START Text segment
June 9, 2021 | News
Both 2020 and 2021 have been challenging years for the translation industry and a milestone for medical translation. The pandemic has highlighted the importance of language services in the medical field—during a global healthcare crisis and in general.
During the pandemic, medical interpreters and translators have found themselves in a unique position. They had to handle the challenging task of helping pass on the latest information to researchers worldwide. It’s safe to say that much of the medical progress we’ve seen is, in part, a result of their work and dedication.
As we head to a post-pandemic era, we can expect more collaborations between organizations that operate in the medical industry, many of them international. In this context, we’re likely to see consistent growth in the medical translation niche.
Let’s take a look at some of the trends that will shape medical translation post-pandemic—and how you can anticipate them to ensure consistent growth.
According to Slator 2021 Language Industry Market Report, the post-pandemic landscape in the language industry will be a hybrid, bringing together old and new trends. Between remote working and accelerated technology adoption, language professionals will have to learn to anticipate shifts and find innovative ways to keep up with more industry standards than ever before.
Medical translators and interpreters follow rigid protocols and observe rules and laws as part of their daily routines. However, as more companies in this industry need to meet new market requirements in a post-pandemic world, language professionals will have to be more vigilant and learn everything they can about new procedures and terms on the fly.
The industry is moving faster than ever and global industry leaders have learned from the rapid response to the pandemic. They’ll start implementing new standards and protocols to optimize workflows and increase efficiency in their international operations.
As much as 73% of executives in the pharma and medical supplies industry expect the COVID-19 crisis to turn into a growth opportunity. They’re ready to innovate and feel prepared to address the changes as quickly as they arrive. In this context, language professionals will play a significant role in implementing and maintaining these new standards globally.
The pandemic has revealed how unprepared most countries were to handle medical emergencies. Before 2020, around half of the world’s population didn’t have access to essential healthcare. The pandemic has made the situation worse in most countries, and global organizations will have to step in and make healthcare more accessible to people from all cultures.
In this case, too, medical translation post-pandemic will play an essential role in giving people access to information and healthcare services in all languages.
The World Health Organization (WHO) plans to introduce UHC (Universal Health Coverage) so that, “all individuals and communities receive the health services they need without suffering financial hardship.”
This project needs not only an influx of capital and healthcare workers but also the support of language service providers. Medical translators and interpreters can facilitate communication between nations and accelerate projects in countries where language and cultural barriers make it difficult for parties to communicate appropriately.
Depending on the countries and regions included in healthcare projects, the medical translator niche may require an increase in the number of experts who can provide services in specific language pairs. Therefore, it’s essential for language service providers operating in this niche to be prepared to deliver top-quality services in all languages.
Human translation is essential in the healthcare industry. From rigid terminology to the need for empathy in managing doctor-patient communication, most medical translations require 100% accuracy.
END Text segment
START Recorded information
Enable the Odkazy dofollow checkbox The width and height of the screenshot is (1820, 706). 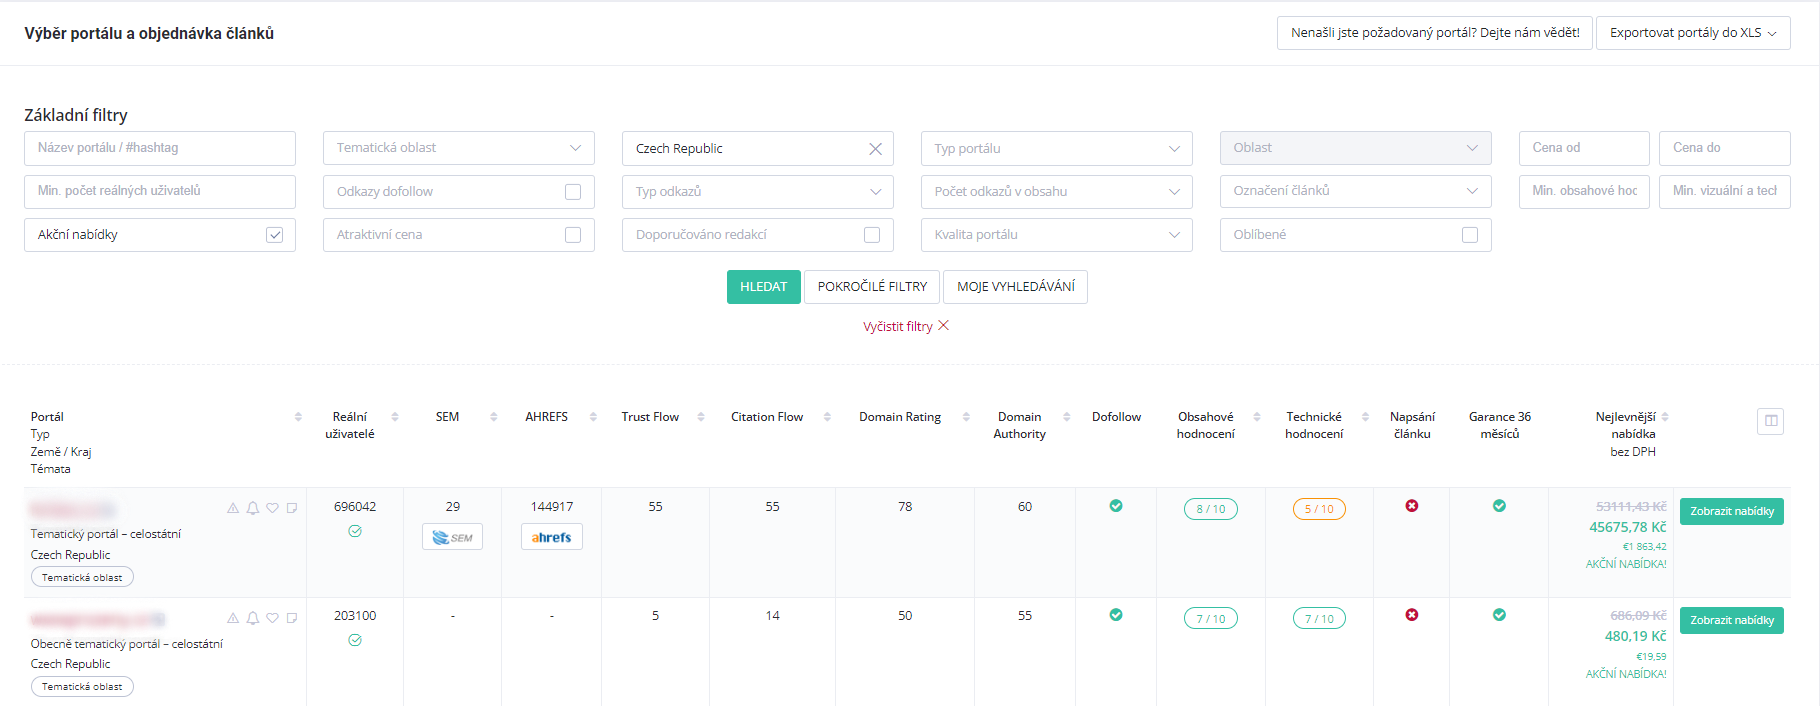[x=573, y=192]
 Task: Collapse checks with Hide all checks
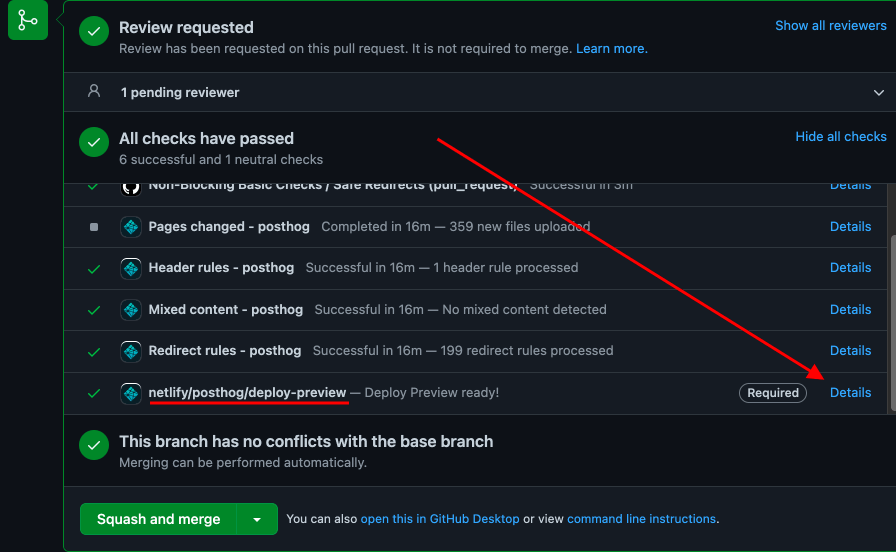tap(840, 137)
END Recorded information
Can you continue the text on medical translation after the pandemic, starting right after its last sentence? The listing comes from an unrelated source.

### Task output
That doesn’t mean that machine translation and automation don’t play a vital role in delivering quality and quantity within the set budget and deadlines, however. Language service providers will have to accelerate technology adoption and find the best ways to integrate human translation with computer-assisted translation and machine translation to increase efficiency and deliver better results faster and affordable.
Medical translation services are always in demand, and professionals will have to find new and more reliable ways to deliver the same top-quality services every time to meet their clients’ expectations. Translation agencies that want to remain competitive in this field will have to stay on top of new trends to increase productivity. While there’s still resistance in some areas, overall, more and more companies will embrace change to thrive in the post-pandemic ecosystem.
Controlling costs will continue to be one of the top challenges for language service providers post-pandemic. Relying on technology will be a cost-effective way to secure profits and scale businesses that provide medical translation post-pandemic.
Language experts will continue to play an essential role in the process, and they must master new skills fast to get the most out of the latest tools available in the industry.
As more language service providers implement modern tools in daily operations, the old per-word pricing model will no longer reflect the reality of the translation industry. According to the same Slator 2021 study, new pricing models are emerging, making it easier for service providers to stay relevant in the market.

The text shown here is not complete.